**ACTIVITY**
Leave the pictures out and reproduce, exactly, the lines from the one with "The image size is (1024, 411)." through the end of the entries below.

**EXTRACTED INFORMATION**
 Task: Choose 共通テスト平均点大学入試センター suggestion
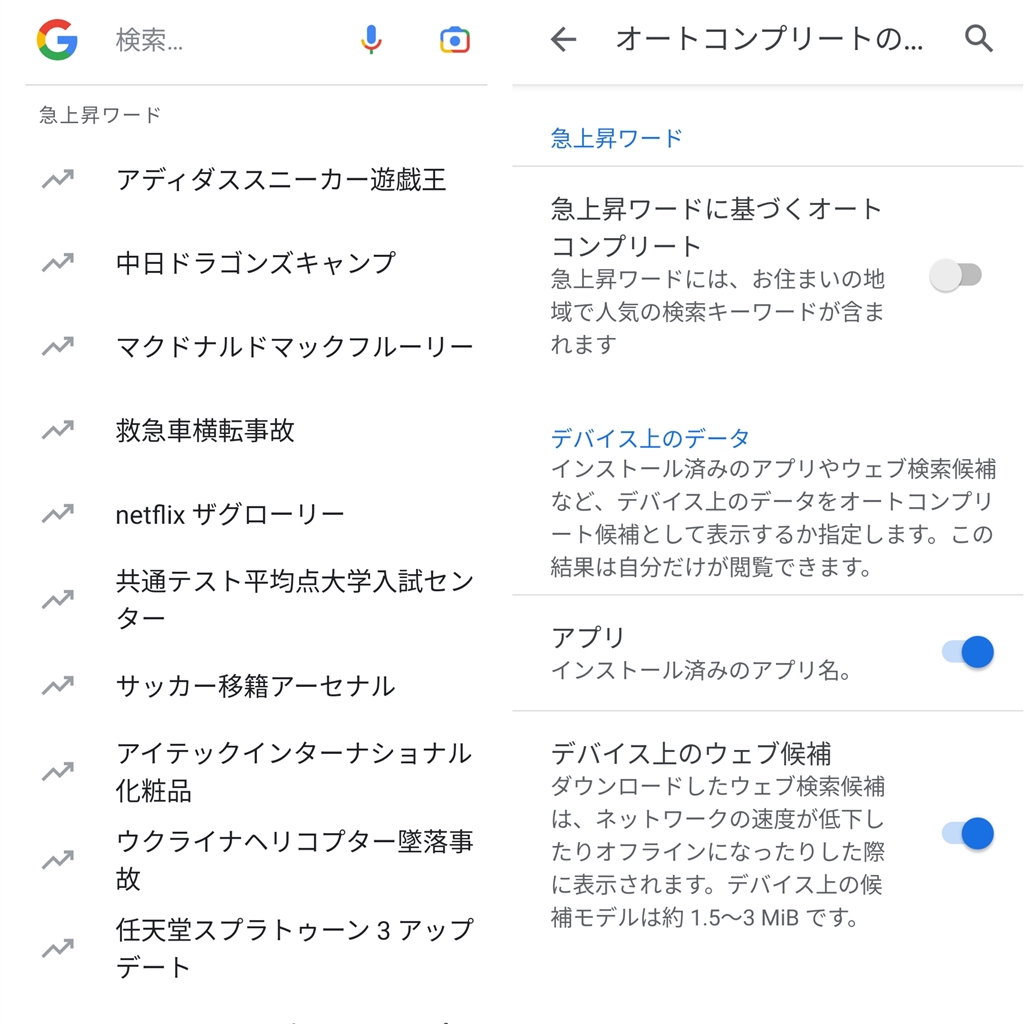click(294, 599)
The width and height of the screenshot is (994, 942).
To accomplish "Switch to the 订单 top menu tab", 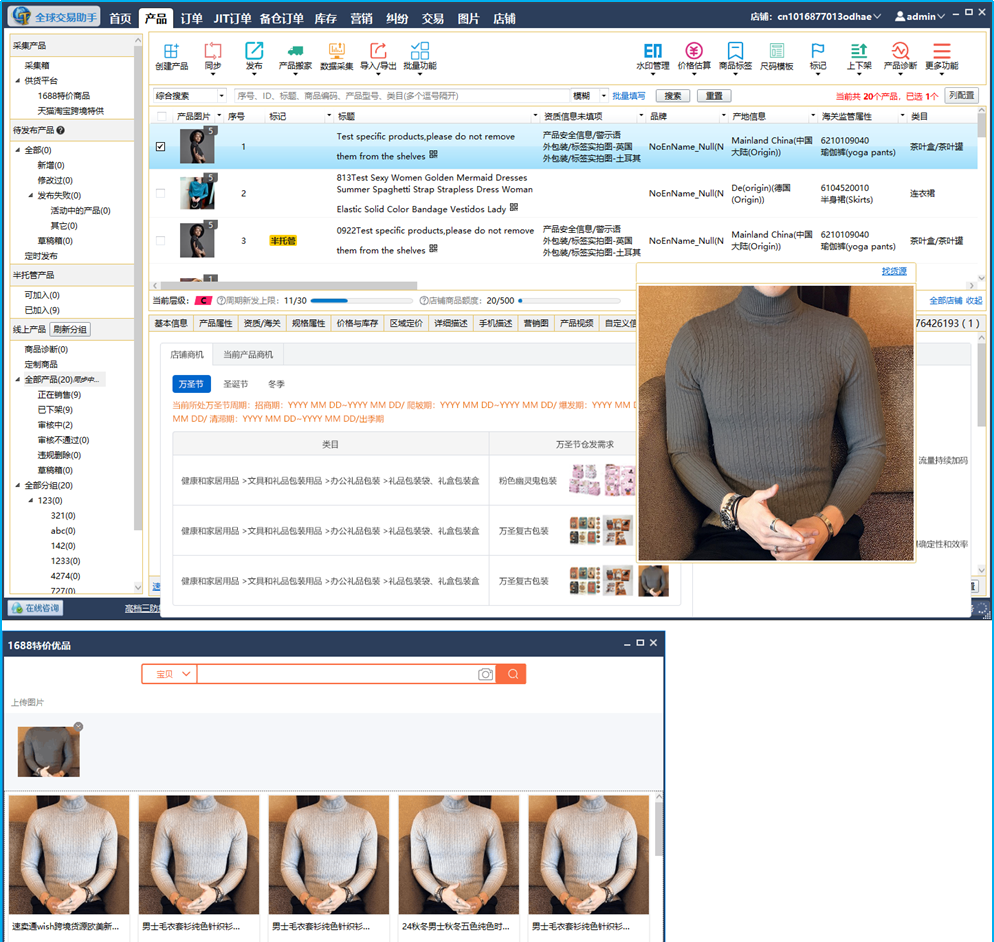I will 191,18.
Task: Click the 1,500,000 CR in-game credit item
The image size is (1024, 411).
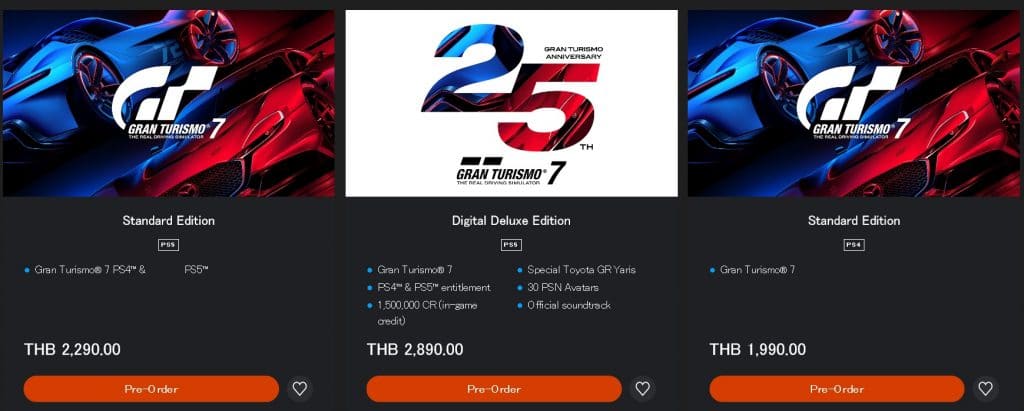Action: 426,313
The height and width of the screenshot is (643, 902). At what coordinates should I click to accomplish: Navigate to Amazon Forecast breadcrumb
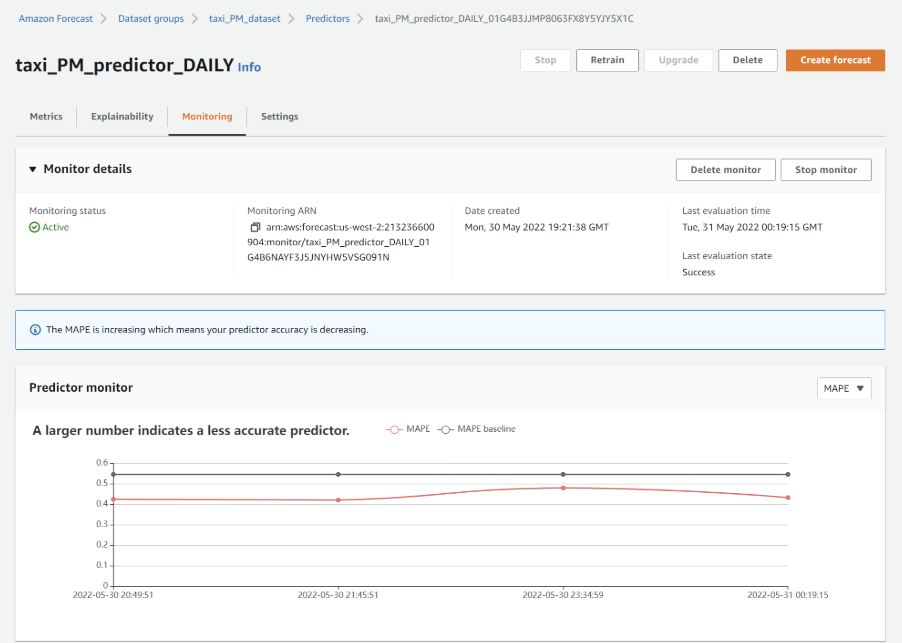tap(55, 19)
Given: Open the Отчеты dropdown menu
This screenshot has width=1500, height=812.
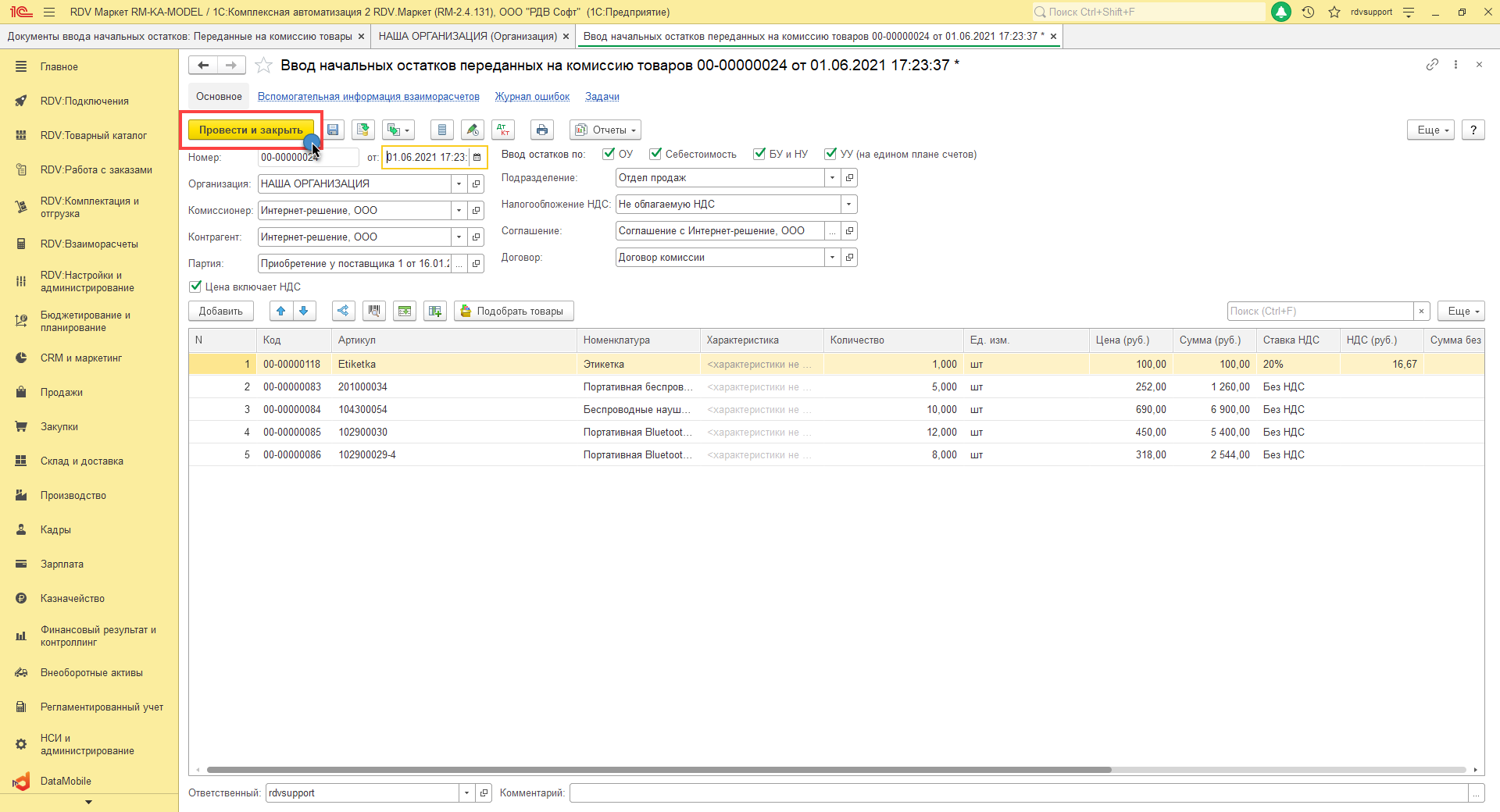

**SOLVED PROBLEM**
The image size is (1024, 411).
Action: 426,313
The height and width of the screenshot is (643, 902). At what coordinates should I click to accomplish: Navigate to Amazon Forecast breadcrumb
tap(55, 19)
Given: Open the Отчеты dropdown menu
This screenshot has width=1500, height=812.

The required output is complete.